(Exercise input Opens)

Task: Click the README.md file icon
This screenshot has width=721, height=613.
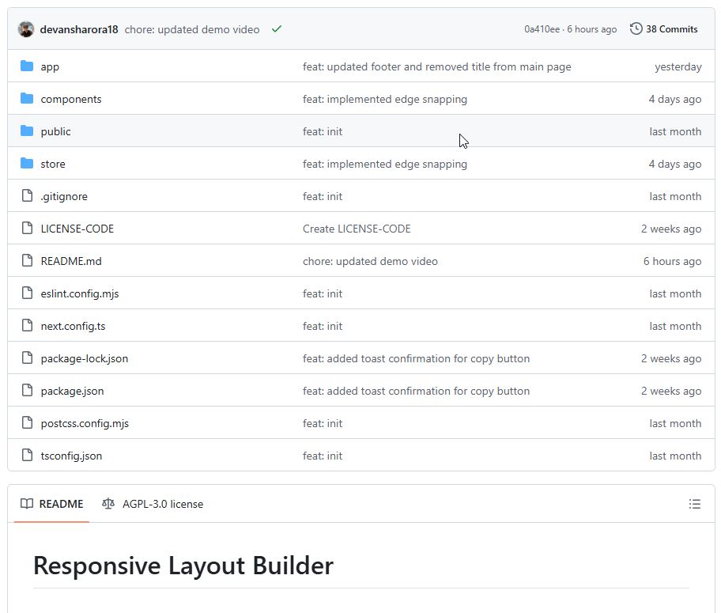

(Exercise input Closes)
(Exercise input Opens)

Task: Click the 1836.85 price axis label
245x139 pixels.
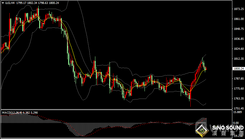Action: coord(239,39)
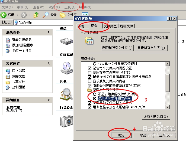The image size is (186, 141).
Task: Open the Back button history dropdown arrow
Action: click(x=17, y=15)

(Exercise input Closes)

**What you need to do:** Among the entries above, the line containing "Task: Click the README.md file icon", the line containing "This screenshot has width=721, height=613.", and all lines between them are to be restated word for word; nothing else belongs in the reply.

**Result:**
Task: Click the README.md file icon
This screenshot has width=721, height=613.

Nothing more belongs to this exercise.